> [EXERCISES TO COMPLETE]:
[A] According to the article on the fingernail and hair EtG study, in what year did USDTL develop its assay for detecting EtG in fingernails?
[B] List the drinking categories into which the article on the fingernail and hair EtG study sorted its subjects.

> [PAGE TEXT]:
- - - - -

Study results from researchers at the University of Wisconsin–Milwaukee and United States Drug Testing Laboratory Inc. (USDTL), of Des Plaines, Ill., demonstrate that the direct alcohol biomarker ethyl glucuronide (EtG) has promising ability to differentiate between various levels of alcohol consumption when analyzed in fingernail and hair specimens.
Reinforcing earlier research, the study also demonstrated the effectiveness of EtG testing in alternate specimen types, especially fingernails, as an objective long-term alcohol biomarker. The researchers published their findings in the online edition of the journal Addiction, which will also publish the study findings in an early 2014 print issue.
Ethanol is metabolically converted to EtG in the liver, which can then be captured within the keratin fibers of growing fingernails and hair. The detection of EtG in hair as a measure of chronic excessive alcohol consumption (as supported by the Society of Hair Testing) has become more prevalent in the drug and alcohol testing industry in the past decade. In 2011 USDTL developed an assay to analyze fingernails for the EtG metabolite. Scientists from USDTL secured funding from the National Institute on Alcohol Abuse and Alcoholism (NIAAA) to compare the effectiveness of EtG analysis in fingernails to EtG hair testing. Researchers from the Center for Addiction and Behavioral Health Research at the University of Wisconsin–Milwaukee lent their expertise in alcohol and substance abuse research to the study.
The research examined paired fingernail and hair specimens from more than 600 students attending a Midwestern university. The students were surveyed for their drinking history—how often and how much they drank—over the 90 days prior to the study to establish the level of alcohol consumption associated with each set of samples. Fingernail and hair analysis is able to detect EtG that has been captured by the samples within the previous 90 days of growth. The study authors theorized that college students would be more honest about their drinking habits because of a reduced stigma among their peers associated with drinking. Statistical analysis suggested that assumption was correct.
Based on their answers to the alcohol consumption survey, subjects were classified into one of three drinking categories: 1–14 drinks per week, 15–29 drinks per week, or 30 or more drinks per week. Each subject’s fingernail and hair specimens were then analyzed for the presence of EtG. The study authors statistically analyzed the assay results to see how effectively EtG analysis in fingernails and hair could identify alcohol consumption by subjects in each category.
The results demonstrated a very high efficiency of EtG analysis in both fingernail and hair samples to qualitatively identify any level of drinking. Fingernail analysis was 100% effective for identifying alcohol consumption in the highest category (more than 30 drinks per week—’high-risk’ drinking as classified by NIAAA). Some indications from the study results also suggest that EtG analysis in fingernails may hold promise as a quantitative analytical tool to distinguish between the different levels of alcohol consumption; however, further research is necessary to develop this potential use of fingernail EtG testing.

- - - - -

> [ENTRIES SHOWN]:
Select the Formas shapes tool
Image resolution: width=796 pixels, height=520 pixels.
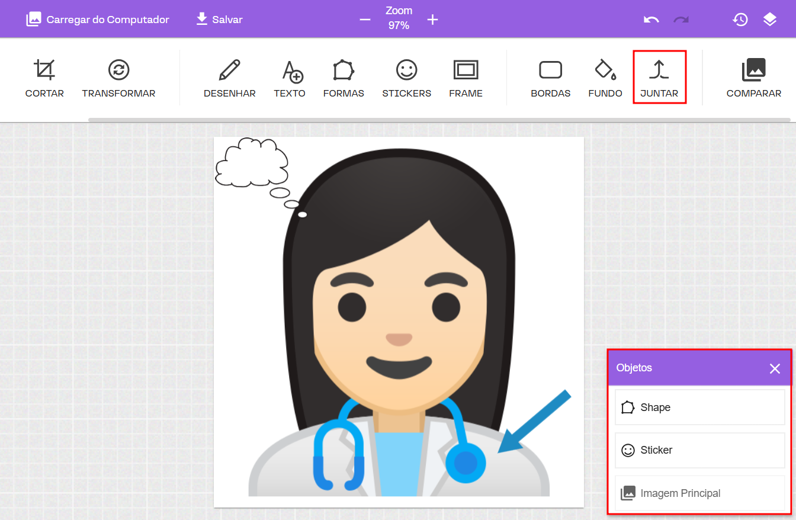pos(344,78)
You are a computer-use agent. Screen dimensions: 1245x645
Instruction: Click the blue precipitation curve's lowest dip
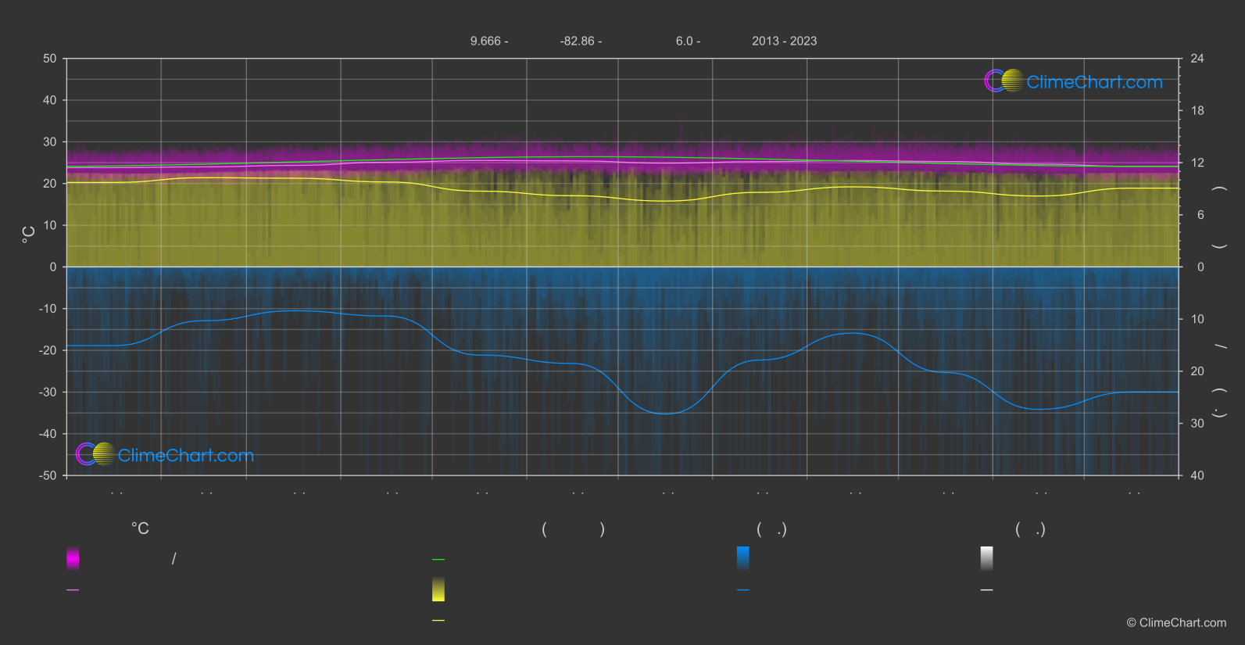tap(664, 414)
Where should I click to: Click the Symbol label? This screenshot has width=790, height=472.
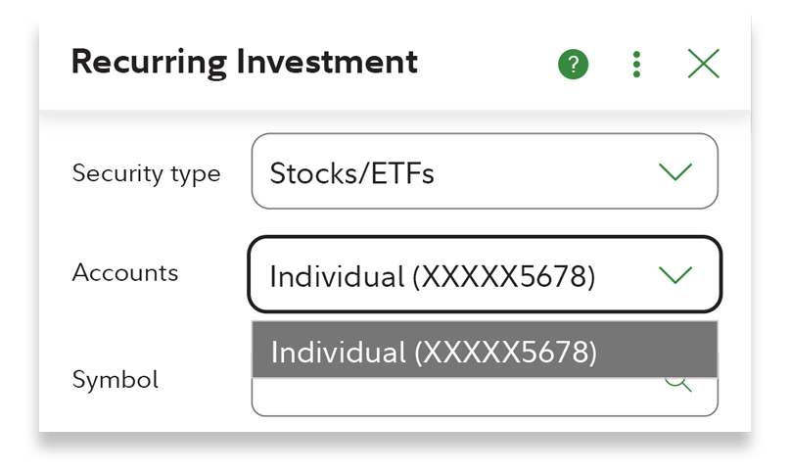(x=115, y=379)

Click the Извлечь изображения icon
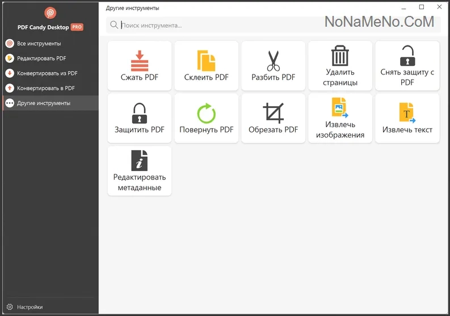[340, 109]
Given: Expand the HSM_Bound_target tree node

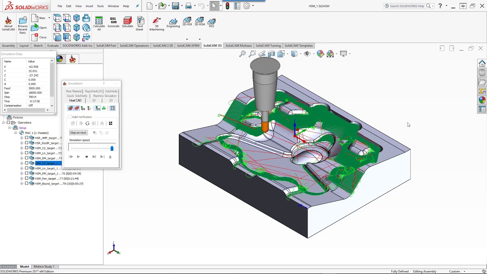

- - - - -

> [ANSWER SET]:
[A] 2011

[B]
- 1–14 drinks per week
- 15–29 drinks per week
- 30 or more drinks per week